§ **Data to examine**:
********
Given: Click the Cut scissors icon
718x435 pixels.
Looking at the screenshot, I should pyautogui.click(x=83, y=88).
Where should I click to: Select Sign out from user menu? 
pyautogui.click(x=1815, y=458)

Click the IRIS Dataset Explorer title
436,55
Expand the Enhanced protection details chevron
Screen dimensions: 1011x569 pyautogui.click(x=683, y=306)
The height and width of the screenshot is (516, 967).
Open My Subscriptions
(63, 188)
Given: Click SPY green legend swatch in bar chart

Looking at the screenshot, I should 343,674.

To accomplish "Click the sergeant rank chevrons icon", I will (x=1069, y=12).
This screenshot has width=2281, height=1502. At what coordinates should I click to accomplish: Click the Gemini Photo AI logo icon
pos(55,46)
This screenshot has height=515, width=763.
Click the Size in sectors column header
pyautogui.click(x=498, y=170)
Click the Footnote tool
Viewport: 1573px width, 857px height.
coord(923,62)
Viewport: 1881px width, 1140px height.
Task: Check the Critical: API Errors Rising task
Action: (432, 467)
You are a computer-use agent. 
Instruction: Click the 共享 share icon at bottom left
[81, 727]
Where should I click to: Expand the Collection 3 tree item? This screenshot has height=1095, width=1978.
********
§ **Problem to work on**: Word for word, write out every line of the listing.

§ **Response for this exercise**:
Given: Click the Cut scissors icon
718x435 pixels.
Looking at the screenshot, I should pyautogui.click(x=83, y=88).
Where should I click to: Select Sign out from user menu? 
pyautogui.click(x=1815, y=458)

Click the IRIS Dataset Explorer title
436,55
Expand the Enhanced protection details chevron
Screen dimensions: 1011x569 pyautogui.click(x=683, y=306)
The height and width of the screenshot is (516, 967).
Open My Subscriptions
(63, 188)
Given: Click SPY green legend swatch in bar chart

Looking at the screenshot, I should 343,674.

To accomplish "Click the sergeant rank chevrons icon", I will (x=1069, y=12).
This screenshot has width=2281, height=1502. At what coordinates should I click to accomplish: Click the Gemini Photo AI logo icon
pos(55,46)
This screenshot has height=515, width=763.
Click the Size in sectors column header
pyautogui.click(x=498, y=170)
Click the Footnote tool
Viewport: 1573px width, 857px height.
coord(923,62)
Viewport: 1881px width, 1140px height.
Task: Check the Critical: API Errors Rising task
Action: (432, 467)
You are a computer-use agent. 
Instruction: Click the 共享 share icon at bottom left
[81, 727]
Where should I click to: Expand the Collection 3 tree item? This screenshot has height=1095, width=1978.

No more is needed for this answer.